Для нас соматические расстройства как выражение аффектов (например, психогенное расстройство ходьбы при испуге) ни в коем случае не относятся к органическим изменениям, хотя и могут иметь таковые в качестве следствий: так, психогенное двигательное расстройство может привести к контрактуре, а психогенная рвота — к гастриту.

 



001 То, что здесь имеется в виду, сегодня было бы легче понять, если бы в этом месте говорилось о "биологическом" понятии болезни. В этом же самом значении в DSM IV употребляется слово "медицинский", когда речь идет о "медицинском факторе болезни".
002 "Подпочва" (Untergrund) является у Шнайдера центральным понятием, которое разъясняется главным образом в настоящем тексте. Тем не менее трудно сказать. что под ним понимает Шнайдер. Он называет такое нечетко сформулированное им толкование "философским вопросом", находящимся вне постижения на опыте. Если исследовать контекст этого многократно встречающегося в дальнейшем понятия, то получается примерно такая картина: "подпочва" - это нечто лежащее в неопределенной глубине души, то, что само по себе не может переживаться человеком, т.е. восприниматься посредством интроспекции. "Подпочва" является эндогенной, что в данном контексте означает отсутствие влияния на нее переживаний. Тем не менее она подлежит колебаниям - тем эндогенным "колебаниям подпочвы", причину которых распознать невозможно. Нормальное ("среднее") настроение или его колебания объясняются колебаниями подпочвы. Однако нельзя сказать, что она совершенно не поддастся воздействию, так как на нес могут влиять физическое самочувствие, сон, еда, возбуждающие средства, музыка. С другой стороны, из "подпочвы" могут "свободно возникать" настроения, мысли, страхи, навязчивые состояния, переживания отчужденности, влечения или торможение влечений. Шнайдер подчеркнуто дистанцируется от представления, что "подпочва" может быть чем-то подобным бессознательному. Из подпочвы могут "возникать" необъяснимые "подпочвенные депрессии", которые, впрочем, подробнее обсуждаются в одной из последующих глав.

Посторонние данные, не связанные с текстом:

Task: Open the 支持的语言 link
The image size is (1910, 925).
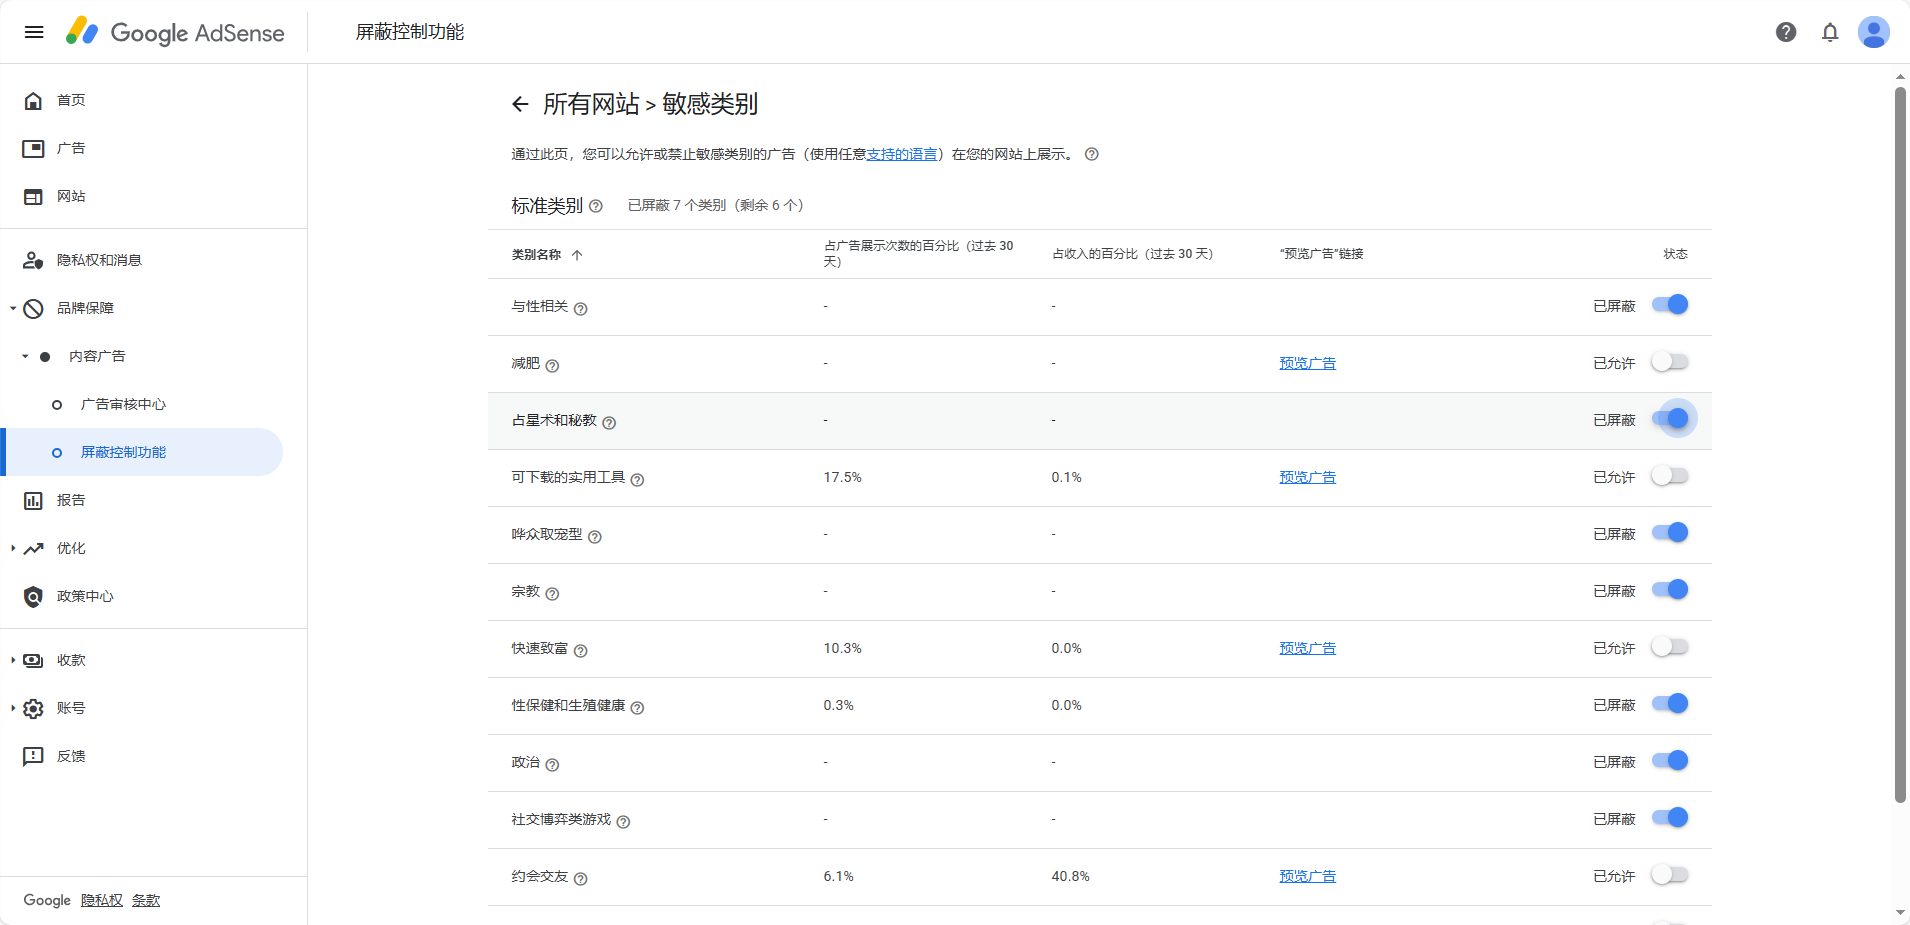Action: point(901,154)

003 Это - саркастическое замечание по поводу одной прямо не называемой здесь дискуссии. Само собой разумеется, что в дуалистической системе, которая со времен Декарта главенствует в западном мышлении, нет места для чего-то третьего, не являющегося ни res cogitans (мыслящей вещью), ни res extensa (протяженной вещью). Тем не менее H. Tellenbach ввел такое понятие, как "юнлон", подразумевая под ним комплекс причин болезненных психических состояний, который действует как наряду с соматологической и психологической систематизацией, так и вне её. Причинную область эндогенных психозов он представляет как "еще не разделенное единство тела и души", причем эндогенные феномены являются лишь "эмиссиями, видоизменениями, конкретными формами проявления" эндона.